Stem cells have potential in many different areas of health and medical research. To start with, studying stem cells will help us to understand how they transform into the dazzling array of specialized cells that make us what we are. Some of the most serious medical conditions, such as cancer and birth defects, are due to problems that occur somewhere in this process. A better understanding of normal cell development will allow us to understand and perhaps correct the errors that cause these medical conditions.
Another potential application of stem cells is making cells and tissues for medical therapies. Today, donated organs and tissues are often used to replace those that are diseased or destroyed. Unfortunately, the number of people needing a transplant far exceeds the number of organs available for transplantation. Pluripotent stem cells offer the possibility of a renewable source of replacement cells and tissues to treat a myriad of diseases, conditions, and disabilities including Parkinson's disease, amyotrophic lateral sclerosis, spinal cord injury, burns, heart disease, diabetes, and arthritis.
Have human embryonic stem cells been used successfully to treat any human diseases yet?
Stem cell research offers hope for treating many human diseases. Click here to read a description of the current status of stem cells and human disease therapies.
What will be the best type of stem cell to use for therapy?
Pluripotent stem cells, while having great therapeutic potential, face formidable technical challenges. First, scientists must learn how to control their development into all the different types of cells in the body. Second, the cells now available for research are likely to be rejected by a patient's immune system. Another serious consideration is that the idea of using stem cells from human embryos or human fetal tissue troubles many people on ethical grounds.

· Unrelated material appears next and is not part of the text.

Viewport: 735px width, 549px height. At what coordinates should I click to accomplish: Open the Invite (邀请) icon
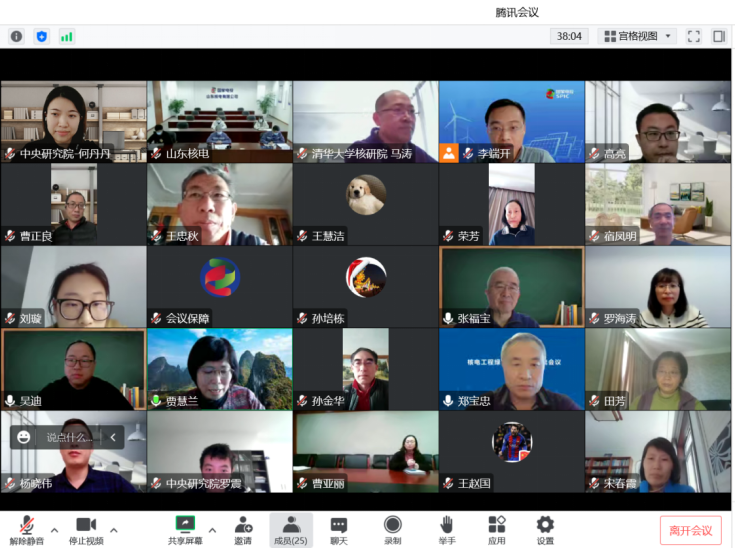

Until recently, there was little evidence that multipotent adult stem cells could change course and provide the flexibility that researchers need in order to address all the medical diseases and disorders they would like to. New findings in animals, however, suggest that even after a stem cell has begun to specialize, it may be more flexible than previously thought.

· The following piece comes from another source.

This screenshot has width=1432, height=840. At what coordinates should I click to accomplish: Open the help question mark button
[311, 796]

There are currently several limitations to using traditional adult stem cells. Although many different kinds of multipotent stem cells have been identified, adult stem cells that could give rise to all cell and tissue types have not yet been found. Adult stem cells are often present in only minute quantities and can therefore be difficult to isolate and purify. There is also evidence that they may not have the same capacity to multiply as embryonic stem cells do. Finally, adult stem cells may contain more DNA abnormalities—caused by sunlight, toxins, and errors in making more DNA copies during the course of a lifetime. These potential weaknesses might limit the usefulness of adult stem cells.

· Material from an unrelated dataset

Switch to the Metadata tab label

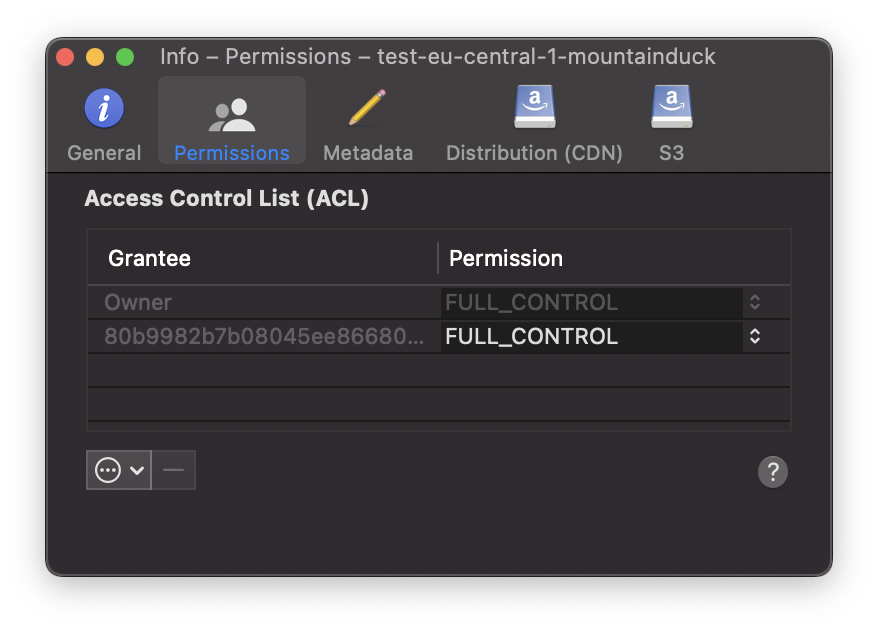click(x=368, y=153)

It is now possible to reprogram adult somatic cells to become like embryonic stem cells (induced pluripotent stem cells, iPSCs) through the introduction of embryonic genes. Thus, a source of cells can be generated that are specific to the donor, thereby increasing the chance of compatibility if such cells were to be used for tissue regeneration. However, like embryonic stem cells, determination of the methods by which iPSCs can be completely and reproducibly committed to appropriate cell lineages is still under investigation. Since they are derived from adult cells, iPSCs may also suffer DNA abnormalities, as described in the previous paragraph.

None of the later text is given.